The abductions marked the beginning of a series of IDF blunders that were compounded by commanders who acted outside of their normal border procedures. Members of the patrol were on the last days of their deployment in the north and their guard was down. Nor is it the case that Hezbollah fighters killed the eight Israelis during their abduction of the two. The eight died when an IDF border commander, apparently embarrassed by his abrogation of standing procedures, ordered armored vehicles to pursue the kidnappers. The two armored vehicles ran into a network of Hezbollah anti-tank mines and were destroyed. The eight IDF soldiers died during this operation or as a result of combat actions that immediately followed it.
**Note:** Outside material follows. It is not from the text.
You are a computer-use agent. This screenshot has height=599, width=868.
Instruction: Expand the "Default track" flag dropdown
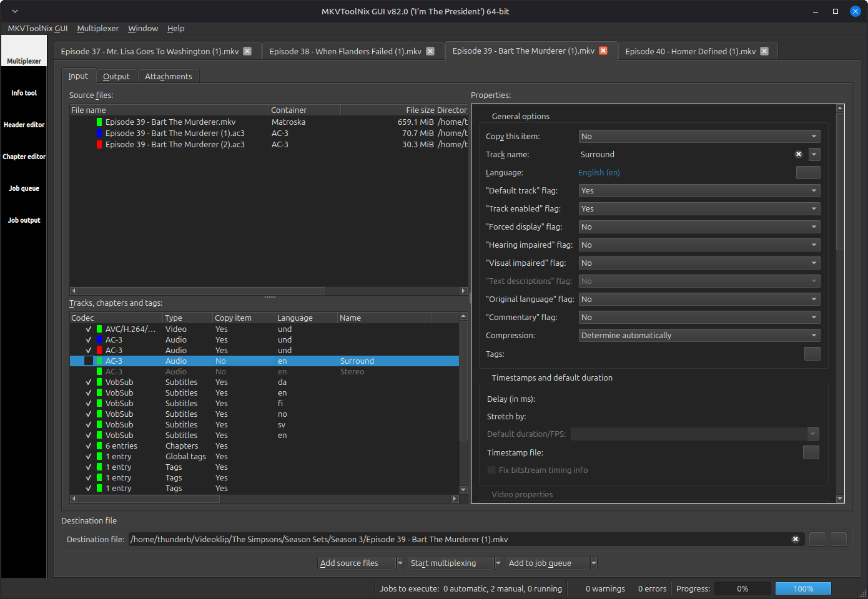[699, 191]
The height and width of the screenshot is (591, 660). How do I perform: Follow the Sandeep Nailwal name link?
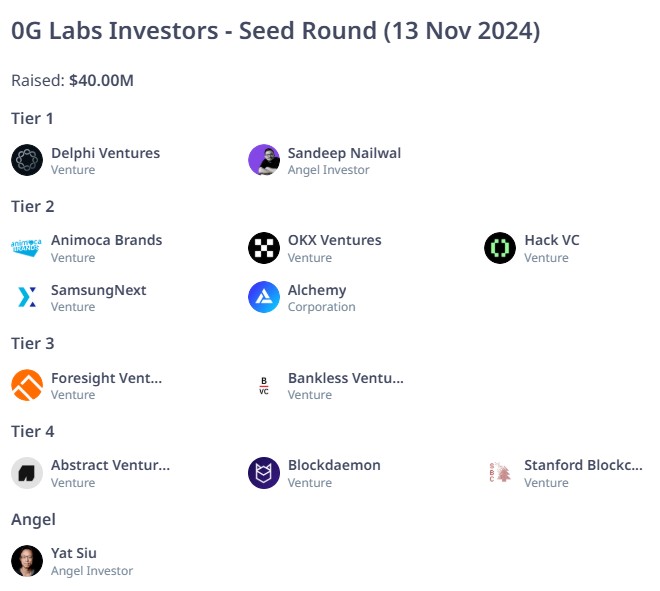(344, 153)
That an IDF unit could wander so close to the border without being covered by fire and could leave itself open to a Hezbollah attack has led Israeli officers to question whether the unit was acting outside the chain of command. An internal commission of inquiry was apparently convened by senior IDF commanders in the immediate aftermath of the incident to determine the facts in the matter and to review IDF procedures governing units acting along Israel's northern border. The results of that commission's findings have not yet been reported.

...

The initial attack on Hezbollah's marshaling points and major bunker complexes, which took place in the first 72 hours of the war, failed. On July 15, the IAF targeted Hezbollah's leadership in Beirut. This attack also failed. At no point during the war was any major Hezbollah political figure killed, despite Israel's constant insistence that the organization's senior leadership had suffered losses.

According to one US official who observed the war closely, the IAF's air offensive degraded "perhaps only 7%" of the total military resource assets available to Hezbollah's fighters in the first three days of fighting and added that, in his opinion, Israeli air attacks on the Hezbollah leadership were "absolutely futile".
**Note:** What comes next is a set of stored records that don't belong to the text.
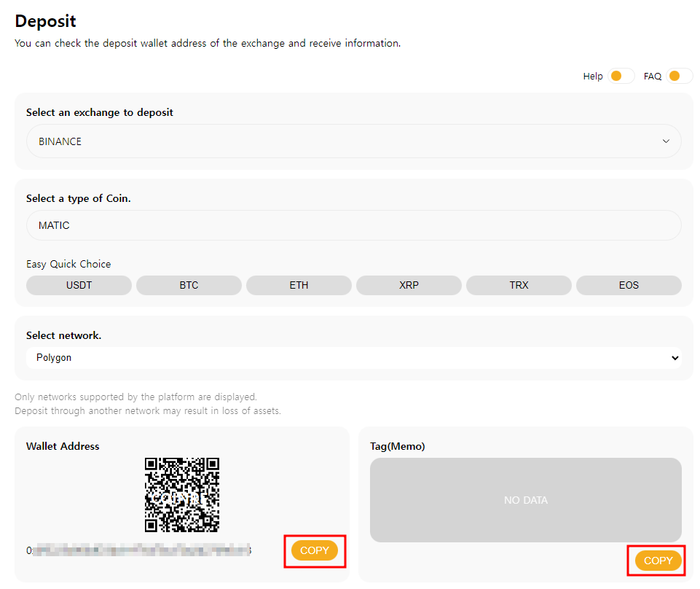The height and width of the screenshot is (589, 700).
Task: Pick XRP quick choice coin
Action: point(409,285)
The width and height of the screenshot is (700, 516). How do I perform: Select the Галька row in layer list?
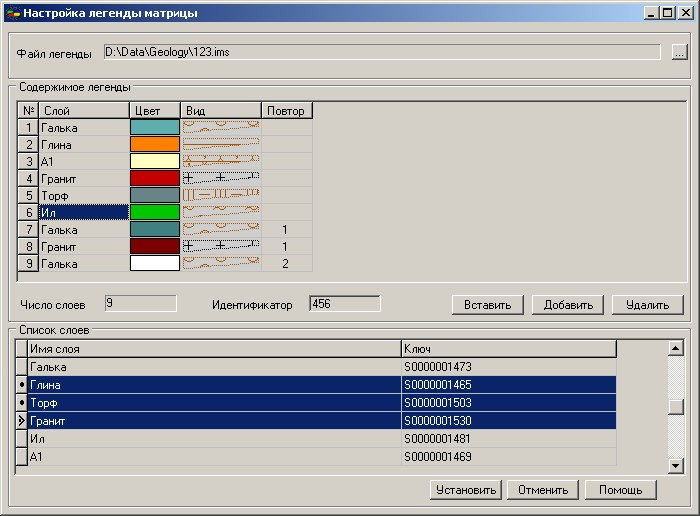(x=214, y=367)
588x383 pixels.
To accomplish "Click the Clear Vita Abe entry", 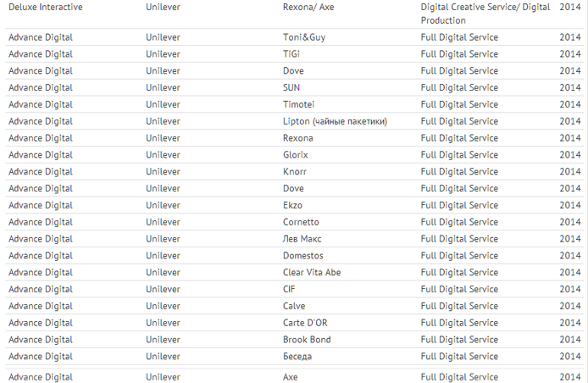I will coord(312,272).
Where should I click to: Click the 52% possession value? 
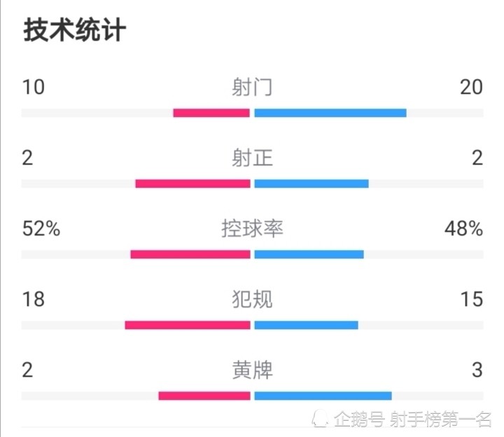click(41, 228)
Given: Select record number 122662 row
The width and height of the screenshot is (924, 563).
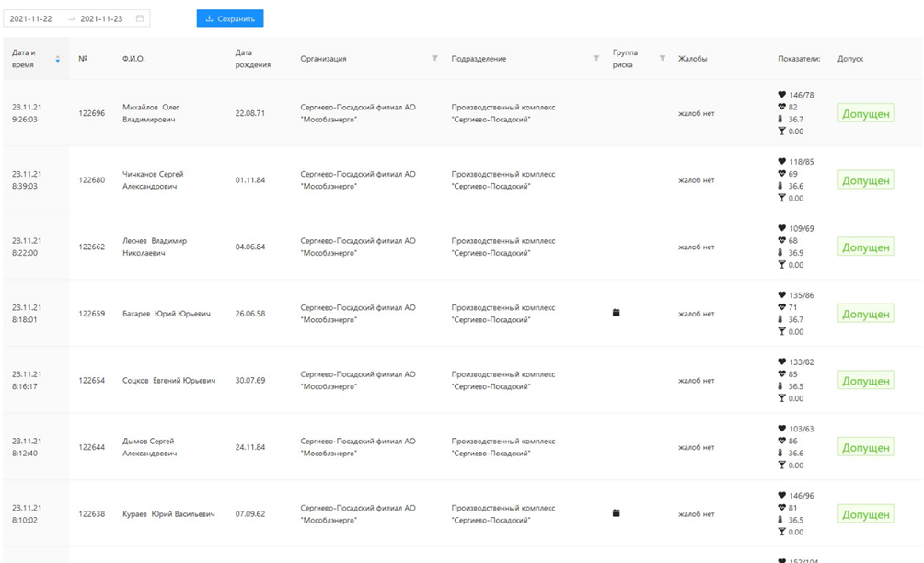Looking at the screenshot, I should 91,247.
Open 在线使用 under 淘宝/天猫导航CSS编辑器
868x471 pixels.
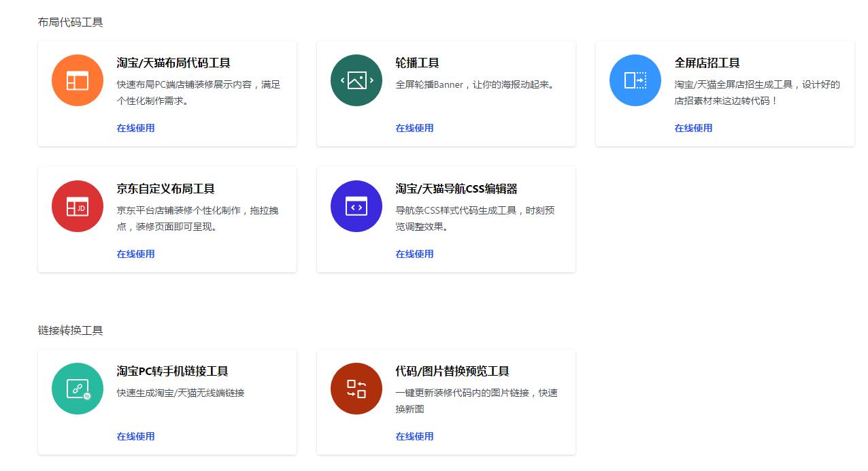click(x=414, y=254)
Reports that the Hezbollah senior leadership had taken refuge in the Iranian Embassy in Beirut (untouched during Israel's aerial offensive) are not true, though it is not known precisely where the Hezbollah leadership did take shelter. "Not even I knew where I was," Hezbollah leader Nasrallah told one of his associates. Even with all of this, it is not the case that the Israeli military's plans to destroy Lebanon's infrastructure resulted from the IAF's inability to degrade Hezbollah's military capacity in the war's first days.

...

The "target stretching" escalated throughout the conflict; frustrated by their inability to identify and destroy major Hezbollah military assets, the IAF began targeting schools, community centers and mosques - under the belief that their inability to identify and interdict Hezbollah bunkers signaled Hezbollah's willingness to hide their major assets inside civilian centers.

IAF officers also argued that Hezbollah's ability to continue its rocket attacks on Israel meant that its militia was being continually resupplied. Qana is a crossroads, the junction of five separate highways, and in the heart of Hezbollah territory. Interdicting the Qana supply chain provided the IAF the opportunity to prove that Hezbollah was only capable of sustaining its operations because of its supply-dependence on the crossroads town. In truth, however, IDF senior commanders knew that expanding the number of targets in Lebanon would probably do little to degrade Hezbollah capabilities because Hezbollah was maintaining its attacks without any hope of resupply and because of its dependence on weapons and rocket caches that had been hardened against Israeli interdiction. In the wake of Qana, in which 28 civilians were killed, Israel agreed to a 48-hour ceasefire.

...

In fact, over a period of two years, Hezbollah intelligence officials had built a significant signals-counterintelligence capability. Throughout the war, Hezbollah commanders were able to predict when and where Israeli fighters and bombers would strike. Moreover, Hezbollah had identified key Israeli human-intelligence assets in Lebanon. One month prior to the abduction of the IDF border patrol and the subsequent Israeli attack, Lebanese intelligence officials had broken up an Israeli spy ring operating inside the country.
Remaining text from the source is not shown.